My own tools code for NGS data analysis (Next Generation Sequencing)
Now we have 2 R functions and 1 Python tool:
Python tools:
parse-mpileup.py
R functions:
plot.TAD
plot.matrix
When you use code from this repository, please cite like:
MENG Haowei, https://github.com/menghaowei/ngstools
please download ngs_R_function.R, ./test_data/hic-chr_1_100000.matrix.txt" and you can use those R functions directly with source command in R envirnment like:
# load R funtions
source(file = "ngs_R_function.R")
# load test matrix
# This test matrix is from a real Hi-C data set
test_mat = read.table(file = "./test_data/hic-chr_1_100000.matrix.txt",header = F,sep = ",")
1.plot matrix
plot.matrix(test_mat)
title(main="plot heatmap from Hi-C data")
2.plot matrix and filter too large signal (95% quantile number as cutoff)
plot.matrix(test_mat,bound.max = 0.95)
title(main="filter too large signal")
3.set color range from blue to blue
plot.matrix(test_mat,bound.max = 0.95,col.min = "blue",col.max = "blue")
title(main="set heatmap as blue")
4.set color range from blue to red (the bins number less 10 are set as blue)
plot.matrix(test_mat,bound.max = 0.95,col.min = "blue",col.max = "red",col.boundary = 10)
title(main="set color range from blue to red")
5.the function also support RGB color, #000000 means black and #FFFFFF means white
plot.matrix(test_mat,bound.max = 0.95,col.min = "#000000",col.max = "#FFFFFF",col.boundary = 10)
title(main="support rgb color format")
please download ngs_R_function.R, ./test_data/hic-chr_1_100000.matrix.txt" and you can use those R functions directly with source command in R envirnment like:
# load R funtions
source(file = "ngs_R_function.R")
# load test matrix
# This test matrix is from a real Hi-C data set
test_mat = read.table(file = "./test_data/hic-chr_1_100000.matrix.txt",header = F,sep = ",")
1.plot upper triangle of matrix (useful for Hi-C TAD plot)
plot.TAD(test_mat,maxBound = 0.95)
title(main="plot TAD with the same Hi-C matrix")
2.plot lower triangle of matrix
plot.TAD(test_mat,maxBound = 0.95,mat.upper = F)
title(main="plot lower triangle of matrix")
3.plot all matrix
plot.TAD(test_mat,maxBound = 0.95,mat.part = F)

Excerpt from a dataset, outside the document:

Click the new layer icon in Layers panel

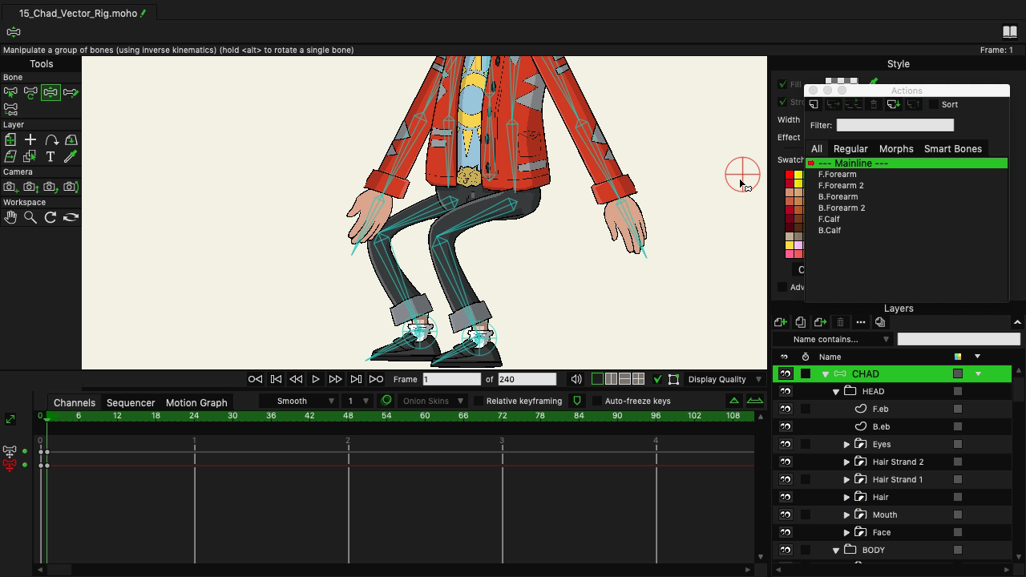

title(main="plot whole part of matrix")
4.set color range from blue to red (the bins number less 10 are set as blue)
plot.TAD(test_mat,maxBound = 0.95,col.min = "blue",col.max = "red",col.boundary = 5)
title(main="set color range from blue to red")
parse samtools mpileup command output, also known as .pileup file, the file like:
chr1 10030 c 1 ^6. A
chr1 10031 t 1 . A
chr1 10032 a 1 . F
chr1 10033 a 1 . F
chr1 10034 c 1 . <
chr1 10035 c 1 . F
chr1 10036 c 0 * *
chr1 10037 t 1 .-1A A
chr1 10038 a 0 * *
chr1 10039 a 0 * *
The .pileup format explain please check the HTML
pileup explain
And convert .pileup file into .bmatformat, the format like:
chr_name chr_index ref_base A G C T del_count insert_count ambiguous_count deletioninsertion ambiguous mut_num
chr1 10030 C 0 0 1 0 0 0 0 . . . 0
chr1 10031 T 0 0 0 1 0 0 0 . . . 0
chr1 10032 A 1 0 0 0 0 0 0 . . . 0
chr1 10033 A 1 0 0 0 0 0 0 . . . 0
chr1 10034 C 0 0 1 0 0 0 0 . . . 0
chr1 10035 C 0 0 1 0 0 0 0 . . . 0
chr1 10036 C 0 0 0 0 1 0 0 * . . 0
chr1 10037 T 0 0 0 1 1 0 0 A . . 0
chr1 10038 A 0 0 0 0 1 0 0 * . . 0
For help info, please run python parse-mpileup.py -h:
python parse-mpileup.py -h
usage: parse-mpileup.py [-h] -i INPUT [-o OUTPUT] [-p THREADS] [-n MUTNUM]
[--TempDir TEMPDIR]
convert mpileup file to info file
optional arguments:
-h, --help show this help message and exit
-i INPUT, --Input INPUT
samtools mpileup format file
-o OUTPUT, --Output OUTPUT
Output parsed file
-p THREADS, --Threads THREADS
Multiple threads number, default=1
-n MUTNUM, --MutNum MUTNUM
Only contain mutation info go to the output, set 0
mean output all site, default=0
--TempDir TEMPDIR Where to keep temp files, default is the same dir with
--Input